▸ **Supplied material**:
::::

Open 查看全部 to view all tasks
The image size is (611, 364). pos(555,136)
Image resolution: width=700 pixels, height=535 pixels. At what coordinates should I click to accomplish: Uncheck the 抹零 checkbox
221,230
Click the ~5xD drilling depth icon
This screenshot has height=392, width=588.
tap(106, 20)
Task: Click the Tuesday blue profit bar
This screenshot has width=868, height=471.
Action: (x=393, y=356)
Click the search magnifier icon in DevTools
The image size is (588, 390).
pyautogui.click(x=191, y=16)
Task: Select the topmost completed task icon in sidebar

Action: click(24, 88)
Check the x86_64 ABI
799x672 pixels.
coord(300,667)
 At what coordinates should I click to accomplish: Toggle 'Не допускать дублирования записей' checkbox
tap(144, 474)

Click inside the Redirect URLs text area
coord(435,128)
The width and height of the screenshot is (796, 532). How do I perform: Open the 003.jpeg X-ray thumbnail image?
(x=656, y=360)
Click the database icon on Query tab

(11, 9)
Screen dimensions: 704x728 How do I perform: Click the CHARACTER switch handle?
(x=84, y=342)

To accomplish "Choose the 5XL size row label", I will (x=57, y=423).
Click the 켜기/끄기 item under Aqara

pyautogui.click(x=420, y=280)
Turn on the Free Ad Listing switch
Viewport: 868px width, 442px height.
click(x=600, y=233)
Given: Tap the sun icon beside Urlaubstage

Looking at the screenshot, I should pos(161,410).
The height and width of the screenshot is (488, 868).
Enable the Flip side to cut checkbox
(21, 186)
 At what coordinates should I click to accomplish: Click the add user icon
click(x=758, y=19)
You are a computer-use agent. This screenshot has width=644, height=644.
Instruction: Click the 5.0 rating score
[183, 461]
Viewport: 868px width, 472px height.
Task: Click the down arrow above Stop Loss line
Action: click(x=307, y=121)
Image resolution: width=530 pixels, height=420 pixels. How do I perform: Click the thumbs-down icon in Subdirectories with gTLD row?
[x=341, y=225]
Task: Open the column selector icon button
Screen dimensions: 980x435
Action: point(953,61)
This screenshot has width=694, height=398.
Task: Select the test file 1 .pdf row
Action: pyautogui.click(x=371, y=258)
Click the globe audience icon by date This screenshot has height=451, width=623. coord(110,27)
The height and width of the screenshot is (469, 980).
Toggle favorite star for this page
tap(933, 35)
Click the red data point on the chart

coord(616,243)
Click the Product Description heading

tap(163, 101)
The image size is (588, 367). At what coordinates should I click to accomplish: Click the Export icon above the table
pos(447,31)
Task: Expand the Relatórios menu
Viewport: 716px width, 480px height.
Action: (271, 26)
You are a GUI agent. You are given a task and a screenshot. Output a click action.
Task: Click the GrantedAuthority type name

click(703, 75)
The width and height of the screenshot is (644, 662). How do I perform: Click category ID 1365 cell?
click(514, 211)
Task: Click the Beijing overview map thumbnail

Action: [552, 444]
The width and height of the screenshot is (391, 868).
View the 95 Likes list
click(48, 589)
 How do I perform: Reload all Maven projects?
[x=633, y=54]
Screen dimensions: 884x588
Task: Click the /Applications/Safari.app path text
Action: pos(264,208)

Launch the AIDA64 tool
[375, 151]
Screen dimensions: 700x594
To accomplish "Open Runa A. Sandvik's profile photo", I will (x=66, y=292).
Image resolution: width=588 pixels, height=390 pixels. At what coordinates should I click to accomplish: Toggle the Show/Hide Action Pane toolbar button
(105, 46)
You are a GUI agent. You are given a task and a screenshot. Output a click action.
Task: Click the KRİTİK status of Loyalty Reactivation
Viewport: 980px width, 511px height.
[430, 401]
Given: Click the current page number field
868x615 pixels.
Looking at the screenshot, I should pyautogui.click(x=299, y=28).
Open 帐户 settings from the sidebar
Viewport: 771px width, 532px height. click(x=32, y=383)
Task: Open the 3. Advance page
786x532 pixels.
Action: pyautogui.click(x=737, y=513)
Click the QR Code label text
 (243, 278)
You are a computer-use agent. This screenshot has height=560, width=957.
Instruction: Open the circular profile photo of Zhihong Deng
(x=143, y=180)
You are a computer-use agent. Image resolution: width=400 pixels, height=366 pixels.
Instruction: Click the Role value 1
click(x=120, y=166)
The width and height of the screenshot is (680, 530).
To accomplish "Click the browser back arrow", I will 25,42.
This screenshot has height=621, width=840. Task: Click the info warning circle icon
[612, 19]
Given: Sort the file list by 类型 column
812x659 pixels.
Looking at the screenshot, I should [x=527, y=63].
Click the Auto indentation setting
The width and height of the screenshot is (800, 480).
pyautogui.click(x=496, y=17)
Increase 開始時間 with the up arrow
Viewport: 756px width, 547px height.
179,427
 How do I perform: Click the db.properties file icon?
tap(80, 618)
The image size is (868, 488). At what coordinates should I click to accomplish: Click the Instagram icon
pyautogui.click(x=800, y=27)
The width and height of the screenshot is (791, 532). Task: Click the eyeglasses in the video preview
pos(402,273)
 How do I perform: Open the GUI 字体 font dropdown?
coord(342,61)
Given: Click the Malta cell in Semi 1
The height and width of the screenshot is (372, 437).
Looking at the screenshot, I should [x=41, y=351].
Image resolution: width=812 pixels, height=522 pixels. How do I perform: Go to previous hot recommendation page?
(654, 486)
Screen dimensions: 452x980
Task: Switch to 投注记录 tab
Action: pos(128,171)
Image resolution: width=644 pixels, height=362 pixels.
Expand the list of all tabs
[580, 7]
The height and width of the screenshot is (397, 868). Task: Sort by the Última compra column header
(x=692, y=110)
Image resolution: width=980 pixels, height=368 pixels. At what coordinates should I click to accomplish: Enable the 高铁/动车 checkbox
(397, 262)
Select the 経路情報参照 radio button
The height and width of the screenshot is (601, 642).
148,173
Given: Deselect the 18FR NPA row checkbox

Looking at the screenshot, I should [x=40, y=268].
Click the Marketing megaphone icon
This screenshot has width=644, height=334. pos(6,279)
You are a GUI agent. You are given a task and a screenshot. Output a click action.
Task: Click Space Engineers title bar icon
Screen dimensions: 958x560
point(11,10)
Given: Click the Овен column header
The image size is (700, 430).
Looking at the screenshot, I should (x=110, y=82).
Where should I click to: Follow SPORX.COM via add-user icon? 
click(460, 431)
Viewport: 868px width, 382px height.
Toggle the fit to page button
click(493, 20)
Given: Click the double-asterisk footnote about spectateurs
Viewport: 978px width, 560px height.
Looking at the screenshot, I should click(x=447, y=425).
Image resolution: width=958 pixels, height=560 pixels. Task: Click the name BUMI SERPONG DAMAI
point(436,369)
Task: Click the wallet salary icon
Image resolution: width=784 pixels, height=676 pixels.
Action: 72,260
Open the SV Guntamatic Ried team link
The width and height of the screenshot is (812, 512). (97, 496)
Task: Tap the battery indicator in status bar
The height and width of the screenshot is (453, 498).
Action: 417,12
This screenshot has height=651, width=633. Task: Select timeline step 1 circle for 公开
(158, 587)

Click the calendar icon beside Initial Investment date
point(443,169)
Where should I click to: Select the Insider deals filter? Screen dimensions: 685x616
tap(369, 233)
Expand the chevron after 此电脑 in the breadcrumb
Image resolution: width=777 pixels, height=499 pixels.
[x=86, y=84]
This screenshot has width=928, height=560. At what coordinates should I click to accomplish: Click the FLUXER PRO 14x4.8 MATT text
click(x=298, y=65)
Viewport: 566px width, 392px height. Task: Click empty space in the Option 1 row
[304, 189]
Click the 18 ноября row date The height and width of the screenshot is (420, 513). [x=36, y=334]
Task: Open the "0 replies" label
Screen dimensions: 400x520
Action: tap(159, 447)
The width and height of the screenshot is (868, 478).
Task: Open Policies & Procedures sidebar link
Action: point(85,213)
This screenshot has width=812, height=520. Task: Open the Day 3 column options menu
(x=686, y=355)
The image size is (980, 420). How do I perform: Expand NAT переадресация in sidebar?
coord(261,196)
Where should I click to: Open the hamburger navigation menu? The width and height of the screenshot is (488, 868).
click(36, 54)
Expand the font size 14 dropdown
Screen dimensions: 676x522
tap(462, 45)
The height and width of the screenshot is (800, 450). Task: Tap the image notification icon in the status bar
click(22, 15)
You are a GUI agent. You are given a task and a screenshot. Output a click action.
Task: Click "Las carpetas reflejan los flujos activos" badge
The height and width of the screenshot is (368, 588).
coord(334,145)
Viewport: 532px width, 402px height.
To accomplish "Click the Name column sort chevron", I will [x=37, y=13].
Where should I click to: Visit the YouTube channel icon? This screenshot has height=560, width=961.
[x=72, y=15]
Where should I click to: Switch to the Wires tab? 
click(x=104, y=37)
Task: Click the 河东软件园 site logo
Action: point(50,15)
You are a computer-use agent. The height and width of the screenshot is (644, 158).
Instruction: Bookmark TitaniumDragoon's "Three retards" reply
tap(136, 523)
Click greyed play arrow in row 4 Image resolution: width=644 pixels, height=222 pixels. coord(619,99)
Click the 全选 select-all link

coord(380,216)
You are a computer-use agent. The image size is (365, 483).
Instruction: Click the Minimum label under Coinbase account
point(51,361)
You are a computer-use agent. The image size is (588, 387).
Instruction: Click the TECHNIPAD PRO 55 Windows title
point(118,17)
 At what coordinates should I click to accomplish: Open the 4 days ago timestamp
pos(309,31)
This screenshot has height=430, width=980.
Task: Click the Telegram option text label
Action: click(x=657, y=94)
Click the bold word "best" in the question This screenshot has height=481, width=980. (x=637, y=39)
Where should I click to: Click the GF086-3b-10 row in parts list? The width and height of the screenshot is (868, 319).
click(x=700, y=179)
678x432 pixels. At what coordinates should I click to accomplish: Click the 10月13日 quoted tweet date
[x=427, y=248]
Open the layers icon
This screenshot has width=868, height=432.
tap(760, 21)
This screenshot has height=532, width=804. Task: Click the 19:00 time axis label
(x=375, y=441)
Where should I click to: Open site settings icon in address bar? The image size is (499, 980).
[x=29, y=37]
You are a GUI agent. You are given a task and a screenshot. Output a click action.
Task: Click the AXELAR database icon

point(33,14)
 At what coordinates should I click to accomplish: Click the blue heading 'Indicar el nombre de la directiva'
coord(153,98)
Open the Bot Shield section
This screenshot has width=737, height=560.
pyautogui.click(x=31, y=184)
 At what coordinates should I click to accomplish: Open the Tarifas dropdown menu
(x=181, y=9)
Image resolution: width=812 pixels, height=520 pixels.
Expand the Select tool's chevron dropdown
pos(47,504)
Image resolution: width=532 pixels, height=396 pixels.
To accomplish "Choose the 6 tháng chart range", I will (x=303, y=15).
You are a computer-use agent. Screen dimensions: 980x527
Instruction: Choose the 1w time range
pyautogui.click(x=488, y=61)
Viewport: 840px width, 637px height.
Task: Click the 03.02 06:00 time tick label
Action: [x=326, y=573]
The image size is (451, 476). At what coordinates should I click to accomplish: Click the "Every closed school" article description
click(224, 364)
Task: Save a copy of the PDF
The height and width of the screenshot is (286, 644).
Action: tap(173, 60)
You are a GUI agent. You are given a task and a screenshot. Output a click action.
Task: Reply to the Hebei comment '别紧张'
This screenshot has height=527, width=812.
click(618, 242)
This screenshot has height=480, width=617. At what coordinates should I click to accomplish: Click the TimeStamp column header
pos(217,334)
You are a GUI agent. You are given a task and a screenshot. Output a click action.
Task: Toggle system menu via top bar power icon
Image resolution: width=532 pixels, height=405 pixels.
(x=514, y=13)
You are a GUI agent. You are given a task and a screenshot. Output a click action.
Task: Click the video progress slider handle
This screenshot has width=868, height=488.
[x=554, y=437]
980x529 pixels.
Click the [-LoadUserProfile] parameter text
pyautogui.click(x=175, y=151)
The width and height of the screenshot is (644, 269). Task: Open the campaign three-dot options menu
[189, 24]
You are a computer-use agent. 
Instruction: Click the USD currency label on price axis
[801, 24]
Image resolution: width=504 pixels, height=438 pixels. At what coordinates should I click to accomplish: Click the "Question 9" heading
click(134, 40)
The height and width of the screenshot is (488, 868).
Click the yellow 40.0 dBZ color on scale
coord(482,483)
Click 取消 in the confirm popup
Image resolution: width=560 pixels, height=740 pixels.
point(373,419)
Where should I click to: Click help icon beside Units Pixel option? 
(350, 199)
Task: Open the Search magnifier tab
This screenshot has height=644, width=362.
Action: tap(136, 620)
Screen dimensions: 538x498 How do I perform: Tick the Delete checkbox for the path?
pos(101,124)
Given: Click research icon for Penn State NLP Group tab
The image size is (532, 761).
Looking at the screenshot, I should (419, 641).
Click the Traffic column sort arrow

::::

▸ **Task requirements**: Working from the data above, extract solely the lines from the one containing "This screenshot has width=928, height=560." through the one containing "Viewport: 532px width, 402px height.", exactly as they appear, both included.

▸ **Solution to this problem**:
This screenshot has width=928, height=560. At what coordinates should I click to accomplish: Click the FLUXER PRO 14x4.8 MATT text
click(x=298, y=65)
Viewport: 566px width, 392px height. Task: Click empty space in the Option 1 row
[304, 189]
Click the 18 ноября row date The height and width of the screenshot is (420, 513). [x=36, y=334]
Task: Open the "0 replies" label
Screen dimensions: 400x520
Action: tap(159, 447)
The width and height of the screenshot is (868, 478).
Task: Open Policies & Procedures sidebar link
Action: point(85,213)
This screenshot has width=812, height=520. Task: Open the Day 3 column options menu
(x=686, y=355)
The image size is (980, 420). How do I perform: Expand NAT переадресация in sidebar?
coord(261,196)
Where should I click to: Open the hamburger navigation menu? The width and height of the screenshot is (488, 868).
click(36, 54)
Expand the font size 14 dropdown
Screen dimensions: 676x522
tap(462, 45)
The height and width of the screenshot is (800, 450). Task: Tap the image notification icon in the status bar
click(22, 15)
You are a GUI agent. You are given a task and a screenshot. Output a click action.
Task: Click "Las carpetas reflejan los flujos activos" badge
The height and width of the screenshot is (368, 588).
coord(334,145)
Viewport: 532px width, 402px height.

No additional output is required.